The endless browser wars

Posted Jan 25, 2021 18:36 UTC (Mon) by re:fi.64 (subscriber, #132628)
Parent article: The endless browser wars

Note that a Chromium team member has confirmed on Google Groups that safe browsing still will work: https://groups.google.com/a/chromium.org/g/chromium-packa...

This matches with the initial email, which said that the API keys will lose access to Google APIs like Chrome Sync.

The endless browser wars

Posted Jan 25, 2021 20:03 UTC (Mon) by ceplm (subscriber, #41334) [Link] (1 responses)

Which is true until Google changes their mind. Again.

The endless browser wars

Posted Jan 26, 2021 16:17 UTC (Tue) by NYKevin (subscriber, #129325) [Link]

Safe Browsing has been used by Firefox and Safari, as well as a number of smaller browsers, for years. Locking it down now would certainly be a surprise.

(Disclaimer: I work for Google. I don't work on Chrome, and don't know anything more about this than you probably do.)

The endless browser wars

Posted Jan 26, 2021 18:20 UTC (Tue) by mcatanzaro (subscriber, #93033) [Link] (1 responses)
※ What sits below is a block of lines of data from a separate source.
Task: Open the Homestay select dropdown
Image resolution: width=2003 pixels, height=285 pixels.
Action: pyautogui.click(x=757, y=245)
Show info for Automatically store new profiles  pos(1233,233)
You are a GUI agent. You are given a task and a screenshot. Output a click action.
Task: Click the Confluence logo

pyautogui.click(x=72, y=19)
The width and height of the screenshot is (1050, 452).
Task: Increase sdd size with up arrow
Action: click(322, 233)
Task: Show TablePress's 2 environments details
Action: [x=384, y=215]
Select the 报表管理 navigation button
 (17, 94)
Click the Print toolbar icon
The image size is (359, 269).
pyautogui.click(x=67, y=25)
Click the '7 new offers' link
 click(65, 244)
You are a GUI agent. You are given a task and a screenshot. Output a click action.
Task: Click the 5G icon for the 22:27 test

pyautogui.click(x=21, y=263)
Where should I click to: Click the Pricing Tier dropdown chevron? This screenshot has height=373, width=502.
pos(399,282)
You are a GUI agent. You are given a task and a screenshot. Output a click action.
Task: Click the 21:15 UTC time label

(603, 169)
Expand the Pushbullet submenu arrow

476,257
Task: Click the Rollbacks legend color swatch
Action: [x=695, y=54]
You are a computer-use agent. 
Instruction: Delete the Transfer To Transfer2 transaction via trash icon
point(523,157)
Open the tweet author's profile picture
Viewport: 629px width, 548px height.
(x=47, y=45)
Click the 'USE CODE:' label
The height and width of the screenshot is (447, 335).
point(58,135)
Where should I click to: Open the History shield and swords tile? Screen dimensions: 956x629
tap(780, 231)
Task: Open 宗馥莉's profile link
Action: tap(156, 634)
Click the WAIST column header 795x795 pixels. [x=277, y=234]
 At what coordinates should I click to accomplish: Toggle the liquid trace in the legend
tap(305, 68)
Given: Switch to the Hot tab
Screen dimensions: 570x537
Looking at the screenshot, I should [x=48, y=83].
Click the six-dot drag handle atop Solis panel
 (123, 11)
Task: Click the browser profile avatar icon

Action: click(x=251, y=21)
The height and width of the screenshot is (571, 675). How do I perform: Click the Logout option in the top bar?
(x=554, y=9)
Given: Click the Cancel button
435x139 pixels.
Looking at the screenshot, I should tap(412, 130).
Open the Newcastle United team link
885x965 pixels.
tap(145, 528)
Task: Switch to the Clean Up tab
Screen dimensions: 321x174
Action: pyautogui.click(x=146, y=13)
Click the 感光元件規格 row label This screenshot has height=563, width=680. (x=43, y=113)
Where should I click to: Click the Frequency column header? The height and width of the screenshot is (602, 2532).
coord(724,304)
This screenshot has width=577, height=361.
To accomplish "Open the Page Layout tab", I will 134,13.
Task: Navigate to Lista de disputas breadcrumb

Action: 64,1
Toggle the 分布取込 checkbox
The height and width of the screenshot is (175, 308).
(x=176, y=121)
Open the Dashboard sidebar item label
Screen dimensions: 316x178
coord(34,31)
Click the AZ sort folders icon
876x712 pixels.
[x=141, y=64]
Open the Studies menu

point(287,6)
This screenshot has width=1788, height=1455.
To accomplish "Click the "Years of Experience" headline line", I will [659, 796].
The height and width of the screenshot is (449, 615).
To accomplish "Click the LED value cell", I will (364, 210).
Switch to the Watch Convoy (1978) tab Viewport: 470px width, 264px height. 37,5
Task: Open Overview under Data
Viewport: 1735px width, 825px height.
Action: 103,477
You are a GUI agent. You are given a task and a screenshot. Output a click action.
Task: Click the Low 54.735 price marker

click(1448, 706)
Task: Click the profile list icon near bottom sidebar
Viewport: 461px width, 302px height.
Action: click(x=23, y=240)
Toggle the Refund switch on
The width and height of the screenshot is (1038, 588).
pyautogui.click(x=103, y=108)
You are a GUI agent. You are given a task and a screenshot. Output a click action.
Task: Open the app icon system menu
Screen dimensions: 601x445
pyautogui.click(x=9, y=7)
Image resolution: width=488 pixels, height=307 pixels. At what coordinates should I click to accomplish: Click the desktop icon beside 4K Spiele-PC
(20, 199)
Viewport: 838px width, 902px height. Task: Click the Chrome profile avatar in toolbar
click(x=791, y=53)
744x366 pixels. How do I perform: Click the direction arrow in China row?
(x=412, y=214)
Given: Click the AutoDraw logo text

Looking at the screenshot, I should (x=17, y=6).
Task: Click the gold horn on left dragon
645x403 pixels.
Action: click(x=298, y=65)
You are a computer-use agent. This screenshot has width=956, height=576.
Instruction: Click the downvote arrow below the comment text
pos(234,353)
Meanwhile, I've decided to disable Safe Browsing in Epiphany: https://gitlab.gnome.org/GNOME/epiphany/-/blob/74912f8ccb...

Firefox Sync is still going strong though. It's really amazingly nice of Mozilla to make this service available to non-Firefox apps with very few requirements (they boil down to "don't be malware" and "don't pretend to be Firefox").

The endless browser wars

Posted Jan 26, 2021 18:25 UTC (Tue) by mcatanzaro (subscriber, #93033) [Link]

To be clear: this is a separate issue. Since 2019, Google has required that API keys be kept secret. That is, they can no longer be included in open source projects (which presumably includes distro build systems). Everybody has just been ignoring the new rules since then. The Safe Browsing team clearly intends for their API to be used by open source projects, but it is just not possible to do anymore without violating the terms of service or somehow injecting secrets into the build process. Secrets are actually possible when building with GitLab (which is why the upstream build still has Safe Browsing enabled), but not possible for Linux distributions with fully public build systems and a goal of making builds reproducible.